Die Mittagssonne knallt, wir haben noch ein Stück vor uns. Sowohl unser letztes Besichtigungsziel für den heutigen Tag als auch unsere Unterkunft liegen nah beisammen, beides quasi im Schatten des Ararat. Wir halten auf das Grenzviereck Armenien–Nachitschewan–Iran–Türkei zu, dann noch ein paar Kilometer, bis es zum Kloster Khor Virap abgeht, nahe am Fluss Aras und schon fast auf türkischen Territorium. Khor Virap – „tiefes Verlies“ – spielt in der spirituellen Geschichte Armeniens eine wichtige Rolle. Der Überlieferung nach wurde hier Gregor der Erleuchter, der spätere „Apostel Armeniens“, im 3. Jahrhundert vom heidnischen König Armeniens gefangen gehalten, um ihn vom christlichen Glauben abzubringen. Nachdem Gregor den König jedoch von einer schlimmen Hautkrankheit geheilt hatte, ließ sich der Herrscher mitsamt seiner Familie taufen und verfügte, dass alle seine Untertanen den christlichen Glauben annehmen sollten. Seitdem gilt Armenien als das älteste christliche Land der Welt. Die Klosteranlage ist sehr übersichtlich, im Zentrum die „Mutter-Gottes“-Kirche. Hier findet heute eine Trauung statt, die wir zum Teil mitverfolgen. Nur etwa 200 Meter hinter dem Kloster verläuft der erste Grenzzaun zur Türkei – und dahinter erheben sich majestätisch von links nach rechts der Kleine und der Große Ararat. So schön, deutlich und nah haben wir ihn noch nie zu Gesicht bekommen.

Für heute reicht es uns, das Hotel kann nicht weit entfernt sein. Aber irgendwie ist heute navitechnisch wieder der Wurm drin. Einige Male fahren wir die breite Hauptstraße hin und her, finden aber den vom Navi angezeigten Punkt nicht. Wir landen in einer kleinen Siedlung, meinen, noch ein Stückchen weiter zu müssen, aber Rendel streikt, denn die Fahrbahn wird erneuert und besteht derzeit aus einer dicken Schicht golfballgroßer Kiesel. Ich mag auch nicht mehr, wende die Moppeds, halte ein Auto an und frage das junge Paar. Ein Telefonat später haben die beiden eine Ahnung, wohin wir wollen, und fahren uns voraus. Ich mag’s kaum sagen, aber das Hotel liegt direkt an besagter Hauptstraße, wir sind schon einige Male dran vorbeigefahren.

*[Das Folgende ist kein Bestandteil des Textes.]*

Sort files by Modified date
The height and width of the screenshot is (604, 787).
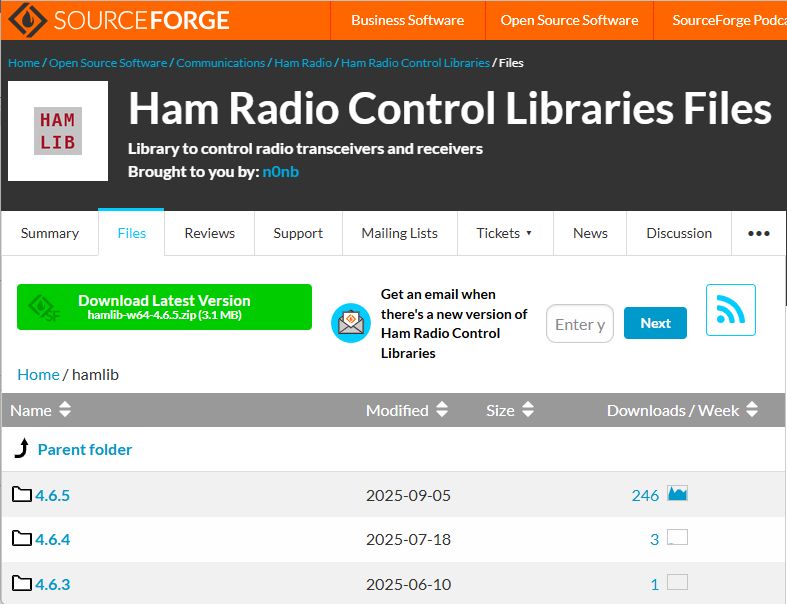(406, 410)
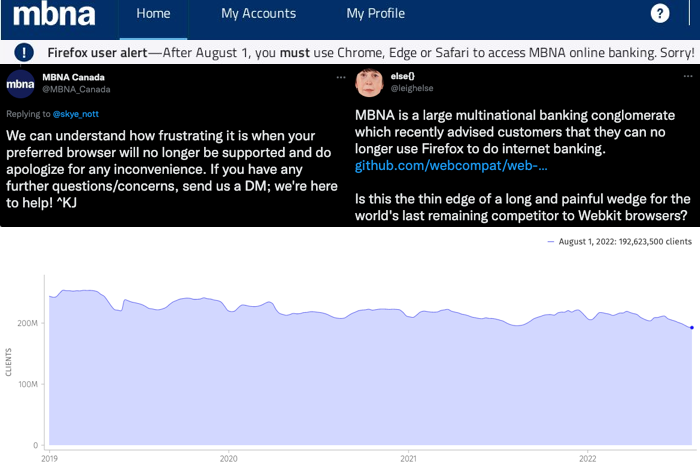The image size is (700, 465).
Task: Open more options on MBNA Canada tweet
Action: [x=336, y=78]
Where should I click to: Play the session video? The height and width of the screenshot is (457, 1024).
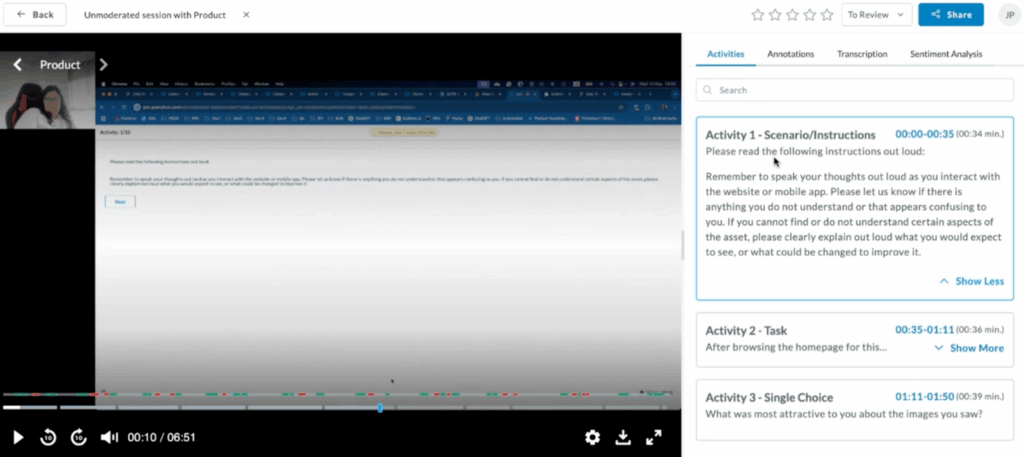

Mittlerweile ist es brutal heiß. Ich parke noch schnell die Moppeds auf dem Gelände, dann aufs Zimmer. Keine Klimaanlage! Zu sagen, die Einrichtung hätte schon bessere Zeiten gesehen, wäre untertrieben. Das Sofa durchgesessen, das Bett … Bett? Die Sprungfedern der vormaligen Matratze liegen fast frei. Ich würde ja meckern, aber die Gastleute sind überwältigend freundlich, versöhnlich wirkt außerdem ein großes, frischgezapftes Bier vom Fass! Die Leute sprechen kein Wort Englisch oder Deutsch, helfen sich aber erstaunlich effektiv mit Google Translator. Im Garten sind einige Pavillonzelte aufgebaut, die etwas Schutz vor der Sonne bieten. Die Qualität des Essens überrascht, es gibt u. a. Pizza und mit Käse und Tomate überbackene Hähnchenbrust. Die Chefin freut sich über unseren Appetit, zum Schluss schenkt sie uns noch eine Flasche Rotwein – „für zu Hause“. Die Nacht ist dann wie befürchtet, die Matratze erwähnte ich schon, zudem ist das Doppelbett viel zu schmal und kurz. Die Klobrille ist von einem Typus, mit dem ich erst einmal vor vielen Jahren in der Türkei Bekanntschaft gemacht habe: eine Art aufblasbares Polster, aus dem beim Hinsetzen – „pschhh“ – die Luft entweicht. Eher etwas fies.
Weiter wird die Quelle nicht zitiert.